Question

An isolated system has two phases, denoted by A and B, each of which consists of the same two substances, denoted by 1 and 2. The phases are separated by a freely moving, thin wall permeable only by substance 2 . Determine the necessary conditions for equilibrium.

Short answer

For equilibrium, chemical potential, temperature, and pressure must be equal in both phases: \( \mu_2^A = \mu_2^B \), \(T^A = T^B\), and \(P^A = P^B\).

Step-by-step solution

Understand the System

Recognize that the system consists of two phases, A and B, separated by a thin wall permeable only by substance 2. Both phases contain substances 1 and 2.

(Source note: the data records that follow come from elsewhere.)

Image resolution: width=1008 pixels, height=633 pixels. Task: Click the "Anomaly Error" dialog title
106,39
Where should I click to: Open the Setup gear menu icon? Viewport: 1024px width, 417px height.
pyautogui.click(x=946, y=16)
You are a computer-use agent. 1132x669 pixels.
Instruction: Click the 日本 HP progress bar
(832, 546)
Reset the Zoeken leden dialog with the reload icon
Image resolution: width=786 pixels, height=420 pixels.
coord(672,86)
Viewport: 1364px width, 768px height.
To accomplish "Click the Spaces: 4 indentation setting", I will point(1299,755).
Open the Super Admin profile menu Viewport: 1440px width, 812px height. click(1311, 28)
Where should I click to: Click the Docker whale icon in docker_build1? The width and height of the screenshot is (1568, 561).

Apply the Chemical Potential Equilibrium Condition

For equilibrium, the chemical potential of substance 2 must be equal in both phases A and B. This is given by: \( \mu_2^A = \mu_2^B \) where \( \mu_2^A \) and \( \mu_2^B \) are the chemical potentials of substance 2 in phases A and B, respectively.

Apply the Phase Rule

Since the phases are in equilibrium and the wall is permeable only to substance 2, we need to account for the fact that substance 2 can pass freely between the two phases. The number of components (C) is 2, and the number of phases (P) is 2. The degrees of freedom (F), given by the formula \( F = C - P + 2 \), equals 2.

Express General Condition for Mechanical and Thermal Equilibrium

For mechanical and thermal equilibrium, the temperature and pressure must also be the same in both phases. Thus, \(T^A = T^B\) and \(P^A = P^B\).

Combine Conditions

Combine the conditions of chemical, thermal, and mechanical equilibrium to find that for the system in equilibrium, the following must hold: \( \mu_2^A = \mu_2^B \), \(T^A = T^B\), and \(P^A = P^B\).

Key concepts

Chemical Potential

Chemical potential is a key concept in understanding equilibrium in isolated systems, especially when multiple phases are involved. It represents the change in the system's energy when the number of particles is changed. For any substance in a phase, the chemical potential is denoted by \( \mu_i \), where ``i`` is the specific substance.

If a system is at equilibrium, the chemical potential of a substance must be the same in all phases where it exists. In the problem you looked at, we have two phases called A and B. These phases are separated by a thin wall that is permeable only to substance 2. For equilibrium in substance 2, this means:

\( \mu_2^A = \mu_2^B \)

No flow of substance 2 will occur between the phases as long as this condition is met. This is because the system is stable, and the energy will not change with the movement of substance 2 between the phases.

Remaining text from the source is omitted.